NEWS
04/26/2016 15:09 EDT | Updated 04/27/2017 01:12 EDT

Blues are proof that high picks aren't always necessary for success at the draft

The St. Louis Blues went to great lengths to make sure nobody knew about Colton Parayko way back when.

Parayko, the 22-year-old rookie defenceman who scored a goal in the Blues' Game 7 victory over Chicago on Monday night, was a complete unknown ahead of the 2012 NHL Entry Draft and the team did its best to keep it that way.

"He was unknown and raw," Blues director of amateur scouting Bill Armstrong said in an interview.

The club's real pursuit of him started, evidently, with a tip to St. Louis general manager Doug Armstrong. He was informed by a colleague about Parayko, who was a growing defenceman who played for the Fort McMurray Oil Barons of the Alberta Junior Hockey League.

The Blues saw him play in a second-tier tournament in Russia and concluded, at the urging of team scout Dan Ginnell, that they couldn't let another team catch the scent. They decided not to scout Parayko anywhere near Calgary or Edmonton or those places he would play most.

"We purposely only scouted him in faraway places," Bill Armstrong said.

Their secrecy paid off: Parayko didn't even make the NHL Central Scouting's final draft rankings.

The Blues were intrigued by his potential and considered using their second-round pick on him. St. Louis finally opted to select him in the third round with the 86th overall selection.

St. Louis has become one of the top teams in the NHL with shrewd drafting of this kind, proof that clubs don't always need high picks to succeed at the draft. Parayko, who scored nine goals and had 33 points as a first-year defenceman, is just one example.

The Blues snagged Vladimir Tarasenko, a 40-goal-scorer in the regular season, with the 16th overall pick in 2010, and Robby Fabbri, an 18-goal-scorer as a 20-year-old, with the 21st overall pick in 2014.

The roster, which produced the third-best record this past regular season, has many gems found deep in the draft, including captain David Backes (62nd overall in 2003), leading playoff scorer Jaden Schwartz (14th overall in 2010), and netminder Jake Allen (34th in 2008).

Steering the Blues' amateur scouting department since 2010, Armstrong said the club looks for impact players.

"They're difference-makers that can decide games," he said.

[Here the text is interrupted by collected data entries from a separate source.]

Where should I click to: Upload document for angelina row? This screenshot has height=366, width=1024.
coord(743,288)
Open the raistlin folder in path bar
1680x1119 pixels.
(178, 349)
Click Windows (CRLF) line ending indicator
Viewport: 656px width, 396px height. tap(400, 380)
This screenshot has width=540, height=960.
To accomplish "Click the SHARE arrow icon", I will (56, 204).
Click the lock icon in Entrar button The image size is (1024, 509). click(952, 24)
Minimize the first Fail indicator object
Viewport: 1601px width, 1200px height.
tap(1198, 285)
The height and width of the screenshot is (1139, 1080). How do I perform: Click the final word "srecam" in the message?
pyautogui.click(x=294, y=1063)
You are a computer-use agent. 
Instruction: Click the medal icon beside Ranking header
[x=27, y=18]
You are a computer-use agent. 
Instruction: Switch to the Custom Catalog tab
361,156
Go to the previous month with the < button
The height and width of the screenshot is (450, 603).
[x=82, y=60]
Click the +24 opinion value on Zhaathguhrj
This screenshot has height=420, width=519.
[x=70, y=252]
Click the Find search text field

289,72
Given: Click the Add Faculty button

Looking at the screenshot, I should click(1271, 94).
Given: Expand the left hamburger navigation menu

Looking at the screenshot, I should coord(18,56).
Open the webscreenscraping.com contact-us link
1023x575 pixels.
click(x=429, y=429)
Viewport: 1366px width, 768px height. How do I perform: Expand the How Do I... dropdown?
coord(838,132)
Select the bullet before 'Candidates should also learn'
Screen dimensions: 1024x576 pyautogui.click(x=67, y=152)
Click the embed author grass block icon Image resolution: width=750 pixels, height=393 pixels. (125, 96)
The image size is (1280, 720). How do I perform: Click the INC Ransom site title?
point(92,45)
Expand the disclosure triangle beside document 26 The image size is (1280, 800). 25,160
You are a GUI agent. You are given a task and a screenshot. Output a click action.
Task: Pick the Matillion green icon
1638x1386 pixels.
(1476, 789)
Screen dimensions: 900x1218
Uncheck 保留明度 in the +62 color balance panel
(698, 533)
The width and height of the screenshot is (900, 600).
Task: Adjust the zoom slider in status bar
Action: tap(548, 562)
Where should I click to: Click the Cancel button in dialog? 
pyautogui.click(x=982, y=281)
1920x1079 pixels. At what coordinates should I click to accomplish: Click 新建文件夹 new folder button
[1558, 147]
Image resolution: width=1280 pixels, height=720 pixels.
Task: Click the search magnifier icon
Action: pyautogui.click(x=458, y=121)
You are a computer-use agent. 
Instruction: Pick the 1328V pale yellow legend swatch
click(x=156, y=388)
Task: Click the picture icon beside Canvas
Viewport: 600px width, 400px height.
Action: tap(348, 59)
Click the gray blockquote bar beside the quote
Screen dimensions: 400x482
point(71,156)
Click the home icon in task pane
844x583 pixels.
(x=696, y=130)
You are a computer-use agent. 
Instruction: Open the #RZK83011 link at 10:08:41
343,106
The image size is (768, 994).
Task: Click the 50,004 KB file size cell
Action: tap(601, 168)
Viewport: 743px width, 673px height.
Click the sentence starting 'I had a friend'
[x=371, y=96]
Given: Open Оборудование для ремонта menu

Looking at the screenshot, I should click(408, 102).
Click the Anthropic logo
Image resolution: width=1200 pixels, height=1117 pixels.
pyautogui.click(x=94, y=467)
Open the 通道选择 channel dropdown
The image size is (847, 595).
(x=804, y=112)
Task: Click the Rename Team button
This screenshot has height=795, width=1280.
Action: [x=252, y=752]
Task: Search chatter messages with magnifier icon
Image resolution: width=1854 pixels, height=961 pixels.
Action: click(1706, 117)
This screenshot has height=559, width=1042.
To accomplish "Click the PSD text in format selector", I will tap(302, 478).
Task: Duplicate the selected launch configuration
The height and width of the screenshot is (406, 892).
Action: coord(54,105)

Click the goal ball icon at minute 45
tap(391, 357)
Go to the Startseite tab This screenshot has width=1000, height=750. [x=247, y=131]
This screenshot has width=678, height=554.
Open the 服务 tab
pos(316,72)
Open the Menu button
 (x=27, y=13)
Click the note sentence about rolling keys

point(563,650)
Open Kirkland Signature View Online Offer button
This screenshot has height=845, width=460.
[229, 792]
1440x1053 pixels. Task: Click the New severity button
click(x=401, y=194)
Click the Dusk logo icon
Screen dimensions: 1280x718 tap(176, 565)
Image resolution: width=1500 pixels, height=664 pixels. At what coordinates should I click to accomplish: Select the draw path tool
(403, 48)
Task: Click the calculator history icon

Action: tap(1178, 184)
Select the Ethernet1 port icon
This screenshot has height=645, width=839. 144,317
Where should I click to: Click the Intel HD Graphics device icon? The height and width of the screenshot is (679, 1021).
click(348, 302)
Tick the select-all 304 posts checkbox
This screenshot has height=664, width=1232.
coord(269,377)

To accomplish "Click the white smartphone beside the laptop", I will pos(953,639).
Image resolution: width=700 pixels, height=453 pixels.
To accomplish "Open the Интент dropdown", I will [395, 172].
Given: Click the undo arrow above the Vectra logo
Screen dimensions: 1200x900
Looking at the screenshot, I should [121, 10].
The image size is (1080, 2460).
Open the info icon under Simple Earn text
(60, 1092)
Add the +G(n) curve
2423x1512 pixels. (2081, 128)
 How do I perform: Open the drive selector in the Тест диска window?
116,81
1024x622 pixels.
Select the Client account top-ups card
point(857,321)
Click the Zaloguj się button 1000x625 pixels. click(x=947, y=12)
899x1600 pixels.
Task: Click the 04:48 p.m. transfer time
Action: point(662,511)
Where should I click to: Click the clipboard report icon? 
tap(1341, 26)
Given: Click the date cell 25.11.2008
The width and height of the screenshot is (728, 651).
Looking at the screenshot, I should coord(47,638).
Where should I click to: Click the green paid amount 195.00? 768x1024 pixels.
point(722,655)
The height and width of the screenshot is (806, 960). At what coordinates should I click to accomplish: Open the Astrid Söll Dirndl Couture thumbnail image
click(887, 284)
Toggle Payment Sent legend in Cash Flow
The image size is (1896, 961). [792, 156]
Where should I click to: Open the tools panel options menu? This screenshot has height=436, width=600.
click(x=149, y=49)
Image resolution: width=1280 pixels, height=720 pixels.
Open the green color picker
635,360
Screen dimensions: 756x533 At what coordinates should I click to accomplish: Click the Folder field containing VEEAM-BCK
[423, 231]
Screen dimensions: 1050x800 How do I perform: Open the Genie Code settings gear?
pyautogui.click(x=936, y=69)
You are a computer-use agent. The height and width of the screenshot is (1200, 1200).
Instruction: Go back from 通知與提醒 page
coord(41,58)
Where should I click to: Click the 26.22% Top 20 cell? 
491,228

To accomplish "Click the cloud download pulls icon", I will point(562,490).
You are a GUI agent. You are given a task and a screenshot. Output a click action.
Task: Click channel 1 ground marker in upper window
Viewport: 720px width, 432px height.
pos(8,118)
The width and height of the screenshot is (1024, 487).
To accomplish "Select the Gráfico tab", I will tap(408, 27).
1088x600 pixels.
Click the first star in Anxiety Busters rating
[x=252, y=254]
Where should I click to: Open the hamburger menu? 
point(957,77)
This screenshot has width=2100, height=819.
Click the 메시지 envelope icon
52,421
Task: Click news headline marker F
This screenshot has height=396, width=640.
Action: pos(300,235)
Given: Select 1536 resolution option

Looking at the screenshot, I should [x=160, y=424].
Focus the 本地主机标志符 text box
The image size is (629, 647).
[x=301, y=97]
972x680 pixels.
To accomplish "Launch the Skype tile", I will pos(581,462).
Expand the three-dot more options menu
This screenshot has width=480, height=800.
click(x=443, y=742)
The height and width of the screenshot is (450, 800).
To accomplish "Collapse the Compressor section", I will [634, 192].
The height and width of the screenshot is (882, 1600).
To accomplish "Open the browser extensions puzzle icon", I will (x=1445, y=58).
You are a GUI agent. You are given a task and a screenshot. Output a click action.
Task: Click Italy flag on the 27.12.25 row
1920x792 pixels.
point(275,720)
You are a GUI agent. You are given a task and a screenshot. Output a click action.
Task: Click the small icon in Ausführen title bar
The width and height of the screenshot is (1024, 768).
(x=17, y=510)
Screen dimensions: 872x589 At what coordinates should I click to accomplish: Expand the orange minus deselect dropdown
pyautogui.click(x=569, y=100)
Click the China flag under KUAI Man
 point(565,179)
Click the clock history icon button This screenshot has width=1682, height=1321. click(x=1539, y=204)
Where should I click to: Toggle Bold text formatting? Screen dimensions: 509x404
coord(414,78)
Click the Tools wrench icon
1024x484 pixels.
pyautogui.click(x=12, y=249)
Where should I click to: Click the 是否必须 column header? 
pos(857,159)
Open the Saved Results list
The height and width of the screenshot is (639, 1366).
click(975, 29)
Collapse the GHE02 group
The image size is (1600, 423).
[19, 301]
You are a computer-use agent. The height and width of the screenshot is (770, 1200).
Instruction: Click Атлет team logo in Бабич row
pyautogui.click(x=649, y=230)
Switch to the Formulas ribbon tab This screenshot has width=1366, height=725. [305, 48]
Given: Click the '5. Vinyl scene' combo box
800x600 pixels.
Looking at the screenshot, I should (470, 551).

The Blues, he noted, weren't afraid to buck trends. In 2010, for example, many clubs were avoiding Russians at the draft, fearful of KHL lure and influence.

St. Louis didn't care. Scouts saw Tarasenko shred older opponents in Russia and recognized his explosive potential.

The Blues had the 14th overall pick and were torn between the Russian winger and Schwartz, a speedster from Saskatchewan. Doug Armstrong, then the newly named GM, went around the war room of scouts and asked, 'Who do you want?"

Ginnell replied: "I want 'em both."

The Blues took Schwartz first and then, after swapping little-used defenceman David Rundblad for Ottawa's first-round pick (16th overall), landed Tarasenko. 

"It was a turning point for our organization," Armstrong said. "We knew he was pretty special."

It's sharp drafting of this kind — which included the odd high pick (Alex Pietrangelo went fourth overall in 2008) — along with sound trades, signings, and impressive coaching from Ken Hitchcock that have helped build the Blues' foundation. Now, for the first time since 2012, St. Louis is a second-round participant and a legitimate Stanley Cup contender.

Parayko, meanwhile, is an imposing force at six foot five and more than 200 pounds. The blue-liner's skating has improved, he has a big shot and is already playing important minutes with impressive results.

He registered the second-best puck possession mark on the Blues, one of the NHL's top puck possession teams.

"His upside keeps going up," Armstrong said.